きのうの行方 verda45 2015s
第1回 植物の時間割
題字・絵・文 瀬戸山玄
「植物系の人々」と会う機会が多い。
去年は紅茶づくり名人村松さんを静岡に毎月訪ね、茶畑の裏話をおりおり聞いた。「ほら、見えるでしょう?あの大きな穴。他の畑は全然荒らされないのにうちの畑だけ必ず、イノシシが夜やってきて好物のミミズを漁るんですよ」と半ばあきらめ顏で70代の彼が笑う。無農薬で20年作り続けてきたので土の中に微生物がいっぱい棲みつき、鼻の利くイノシシが真っ先に餌の匂いに勘づくのだ。それでも怒らず毎年とびきり上等な紅茶を秋までに200㎏近くこしらえる。いつも気前よく、それを帰り際にお土産に持たせてくれるので、お返しを考えるのが習慣になった。
時たま通う鹿児島では10月、芋焼酎に仕込む黄金千貫の収穫に運よく立ち会えた。「西に面した畑と東の畑じゃ芋ん味もちっとばかし違っちょっとよ。ほら試してみんさい」。ハーベスターを畑で妻と動かす日焼け顏の下池さんが、皮も中身も白い黄金千貫を二つに割って私に勧める。かじりつくと生でも十分甘く、すりおろしてサツマアゲの材料に混ぜて油で揚げるとえらく美味しい逸品になると解説した末、「少し持って帰りゃんせ」と一抱えも渡される。素直に嬉しいけれど、貰いっぱなしはやはり心苦しい。
念願かなった島民300人足らずの伊豆利島行きでは、9年前に帰島した小林さん夫婦が椿山を案内してくれた。親が50年間ほったらかした広い椿林が気がかりで早期退職。二人でUターンしてから見事5年で林を整えた。「ちゃんと手入れをすれば椿油が毎秋、一斗缶で60本くらい採れるんですよ」と相好を崩す。江戸期に整えられた島中の椿林が、蛾の幼虫ドビンワリの食害に見舞われたのに、まるで動じる気配がない。
お三方のゆるやかな姿と鷹揚さを思い浮かべるたび、自然界の流れに逆らわない生き方を羨ましく思う。手間ヒマかけて植物に命を吹きこみ、少々の異変にも慌てない余白の多い暮らしがまだ各地に残っているのだ。
土を介して他の命とつながり、そこから糧を得る生活には、効率性で割りきれない別次元のモノサシがある。それは見返りを求めてしまう人同士の愛情とも少し違うし、植物が「ありがとう」と言葉を返すわけでもない。でも「見守り続ける」間柄には、なにか共通する心地よい気配が漂う。よくよく考えてみると、種蒔きと収穫が一本の線で結ばれた植物の時間割には、そこに関わる人の欲深い思惑をゼロに必ず戻して心持ちを整えるスイッチが備わっている。

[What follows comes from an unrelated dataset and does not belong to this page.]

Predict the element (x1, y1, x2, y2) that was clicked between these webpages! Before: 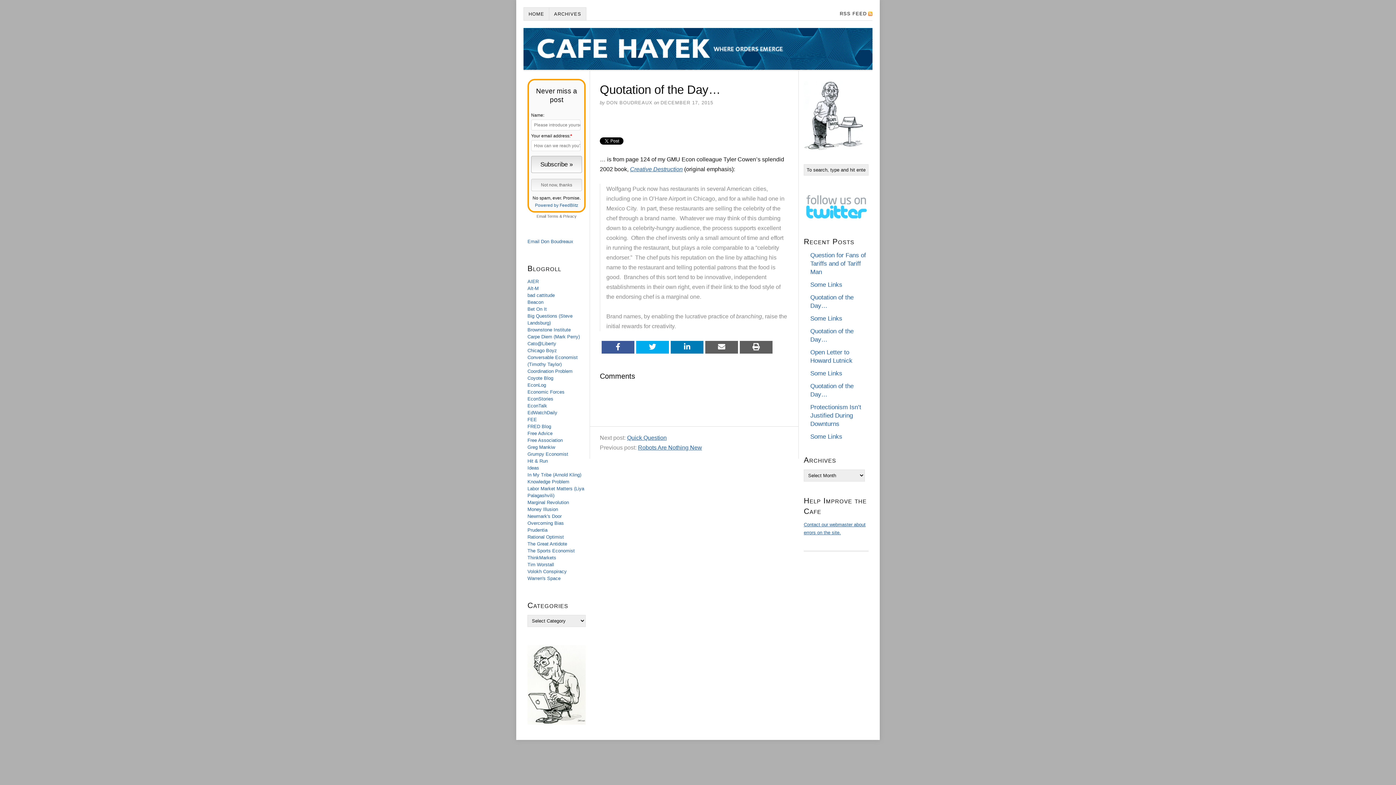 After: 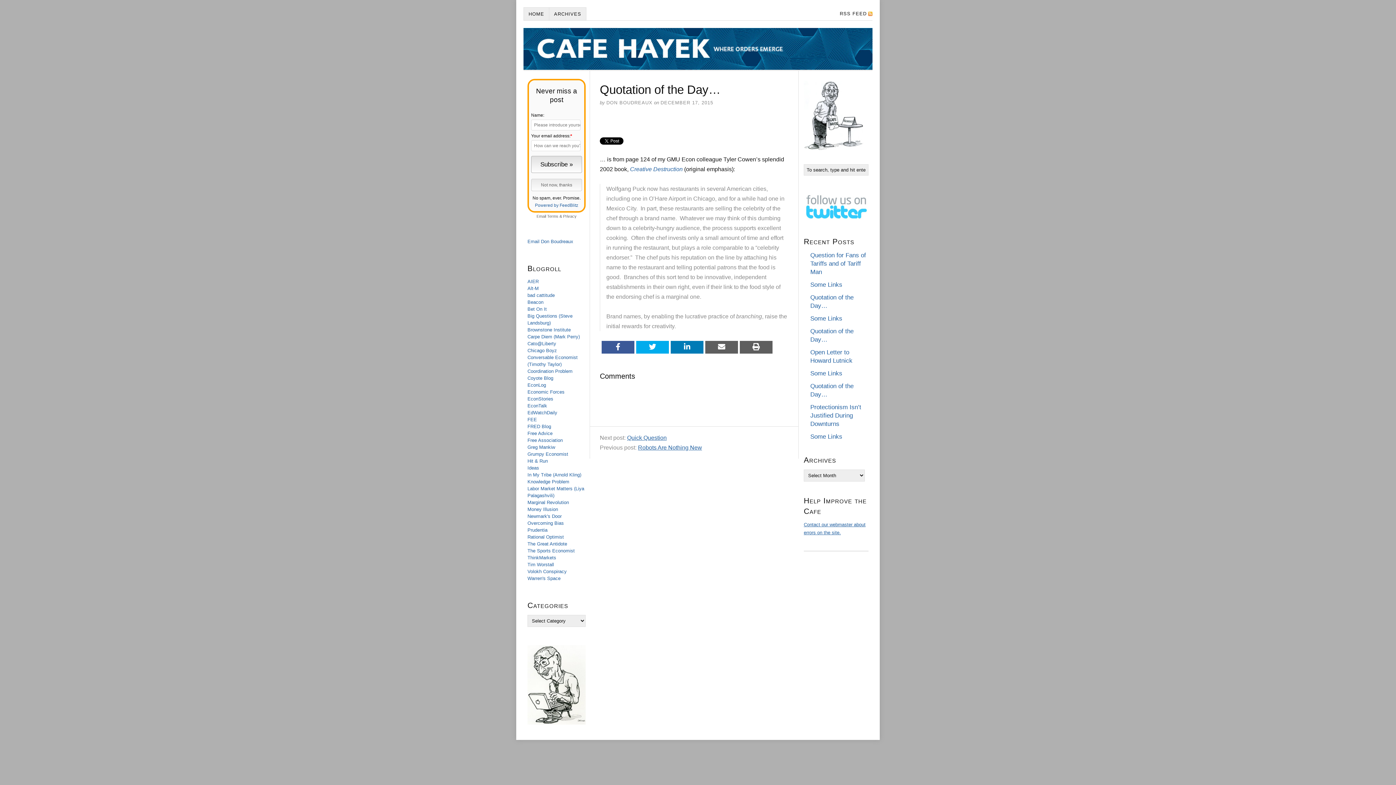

初めて私がそれに気がついたのは、人生に少し行き詰まりを感じて住まいを売り払い、川崎から世田谷に越して近所の有機農家を手伝いだす14年前のことだ。本業もそっちのけに朝から日暮れまで週三日、野鳥の多い畑でがむしゃらに汗を流した。自分の内面にやがて著しい変化が起きた。一言でいえば、植物と会話する自分に気づいたのだ。「今朝のトマトはどうも疲れ気味だな」とか、「ネギも丈が少し伸びて嬉しかろう」とか、「キャベツが夜な夜な夜盗虫にかじられて困っているぞ」といった小さな命の代弁者として、心に物語を描きだすことを覚えたのだ。そんな自分の新しいまなざしに新鮮な使命感も抱き、からだにも再び力が漲るようになった。それが思いもよらないほど自己信頼感も回復させてくれた。
そんな畑との関わりを四年近く続けた後、私の本業も「表現」から「記録」に自然と重心が移っていく。植物の健気さに向き合うと、表現という他人の目を意識したこだわりが、とても厚かましい営みに思えてしまったのだ。植物系の人々は皆、きっと気負うことなく命との対話を楽しんでいるにちがいない。
絵キャプション:19世紀風の揉捻機で紅茶を慎重にひねる村松さん
瀬戸山玄(せとやまふかし)
写真家・ノンフィクション作家
1953年鹿児島県生まれ。写真作法を若き日の荒木経惟氏に学び、写真家・ノンフィクション作家として活躍。テーマは風土と人間。食や生活をめぐる取材を続け著書多数。近年は板絵制作に邁進中。芸術家や職人などの現場を撮り続け、ドキュメンタリストを名乗る。東北の取材は20年以上続けている。